*** Opening Source information ***

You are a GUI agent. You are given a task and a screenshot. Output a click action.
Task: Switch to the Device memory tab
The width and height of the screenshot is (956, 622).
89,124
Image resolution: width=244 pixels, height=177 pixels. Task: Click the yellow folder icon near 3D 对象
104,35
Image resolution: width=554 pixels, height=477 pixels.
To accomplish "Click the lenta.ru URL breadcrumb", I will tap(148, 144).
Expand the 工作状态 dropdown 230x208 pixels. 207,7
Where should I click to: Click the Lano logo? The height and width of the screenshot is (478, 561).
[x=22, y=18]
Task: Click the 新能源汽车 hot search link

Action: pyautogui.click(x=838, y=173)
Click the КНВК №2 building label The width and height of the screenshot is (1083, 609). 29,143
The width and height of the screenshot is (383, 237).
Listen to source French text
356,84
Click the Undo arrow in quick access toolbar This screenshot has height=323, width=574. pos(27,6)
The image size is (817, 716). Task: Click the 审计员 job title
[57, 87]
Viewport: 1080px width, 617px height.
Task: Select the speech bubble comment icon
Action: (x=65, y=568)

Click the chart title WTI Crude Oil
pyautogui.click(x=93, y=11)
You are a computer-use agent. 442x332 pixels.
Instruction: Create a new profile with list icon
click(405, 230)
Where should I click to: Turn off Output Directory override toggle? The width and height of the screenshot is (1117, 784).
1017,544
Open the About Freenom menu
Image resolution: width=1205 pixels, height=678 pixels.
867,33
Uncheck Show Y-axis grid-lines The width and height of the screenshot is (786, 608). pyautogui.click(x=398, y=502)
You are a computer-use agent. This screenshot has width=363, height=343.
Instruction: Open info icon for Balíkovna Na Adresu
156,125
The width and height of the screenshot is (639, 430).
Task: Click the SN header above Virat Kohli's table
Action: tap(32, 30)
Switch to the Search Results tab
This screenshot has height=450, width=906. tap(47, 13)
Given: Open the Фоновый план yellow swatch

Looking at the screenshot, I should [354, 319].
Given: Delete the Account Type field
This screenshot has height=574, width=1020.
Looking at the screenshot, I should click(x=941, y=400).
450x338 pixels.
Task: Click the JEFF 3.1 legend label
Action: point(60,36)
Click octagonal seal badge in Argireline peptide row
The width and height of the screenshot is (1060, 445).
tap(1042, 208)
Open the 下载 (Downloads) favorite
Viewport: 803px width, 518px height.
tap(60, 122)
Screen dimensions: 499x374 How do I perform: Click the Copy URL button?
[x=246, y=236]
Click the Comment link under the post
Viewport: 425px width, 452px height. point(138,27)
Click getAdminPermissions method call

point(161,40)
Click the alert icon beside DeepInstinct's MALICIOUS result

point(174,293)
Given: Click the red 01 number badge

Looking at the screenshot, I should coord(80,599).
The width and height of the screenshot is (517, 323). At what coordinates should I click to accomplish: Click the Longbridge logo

*** Closing Source information ***

» Work task:
Give back each record exactly, from the first line through the last.

» Expected output:
You are a GUI agent. You are given a task and a screenshot. Output a click action.
Task: Switch to the Device memory tab
The width and height of the screenshot is (956, 622).
89,124
Image resolution: width=244 pixels, height=177 pixels. Task: Click the yellow folder icon near 3D 对象
104,35
Image resolution: width=554 pixels, height=477 pixels.
To accomplish "Click the lenta.ru URL breadcrumb", I will tap(148, 144).
Expand the 工作状态 dropdown 230x208 pixels. 207,7
Where should I click to: Click the Lano logo? The height and width of the screenshot is (478, 561).
[x=22, y=18]
Task: Click the 新能源汽车 hot search link

Action: pyautogui.click(x=838, y=173)
Click the КНВК №2 building label The width and height of the screenshot is (1083, 609). 29,143
The width and height of the screenshot is (383, 237).
Listen to source French text
356,84
Click the Undo arrow in quick access toolbar This screenshot has height=323, width=574. pos(27,6)
The image size is (817, 716). Task: Click the 审计员 job title
[57, 87]
Viewport: 1080px width, 617px height.
Task: Select the speech bubble comment icon
Action: (x=65, y=568)

Click the chart title WTI Crude Oil
pyautogui.click(x=93, y=11)
You are a computer-use agent. 442x332 pixels.
Instruction: Create a new profile with list icon
click(405, 230)
Where should I click to: Turn off Output Directory override toggle? The width and height of the screenshot is (1117, 784).
1017,544
Open the About Freenom menu
Image resolution: width=1205 pixels, height=678 pixels.
867,33
Uncheck Show Y-axis grid-lines The width and height of the screenshot is (786, 608). pyautogui.click(x=398, y=502)
You are a computer-use agent. This screenshot has width=363, height=343.
Instruction: Open info icon for Balíkovna Na Adresu
156,125
The width and height of the screenshot is (639, 430).
Task: Click the SN header above Virat Kohli's table
Action: tap(32, 30)
Switch to the Search Results tab
This screenshot has height=450, width=906. tap(47, 13)
Given: Open the Фоновый план yellow swatch

Looking at the screenshot, I should [354, 319].
Given: Delete the Account Type field
This screenshot has height=574, width=1020.
Looking at the screenshot, I should click(x=941, y=400).
450x338 pixels.
Task: Click the JEFF 3.1 legend label
Action: point(60,36)
Click octagonal seal badge in Argireline peptide row
The width and height of the screenshot is (1060, 445).
tap(1042, 208)
Open the 下载 (Downloads) favorite
Viewport: 803px width, 518px height.
tap(60, 122)
Screen dimensions: 499x374 How do I perform: Click the Copy URL button?
[x=246, y=236]
Click the Comment link under the post
Viewport: 425px width, 452px height. point(138,27)
Click getAdminPermissions method call

point(161,40)
Click the alert icon beside DeepInstinct's MALICIOUS result

point(174,293)
Given: Click the red 01 number badge

Looking at the screenshot, I should coord(80,599).
The width and height of the screenshot is (517, 323). At what coordinates should I click to accomplish: Click the Longbridge logo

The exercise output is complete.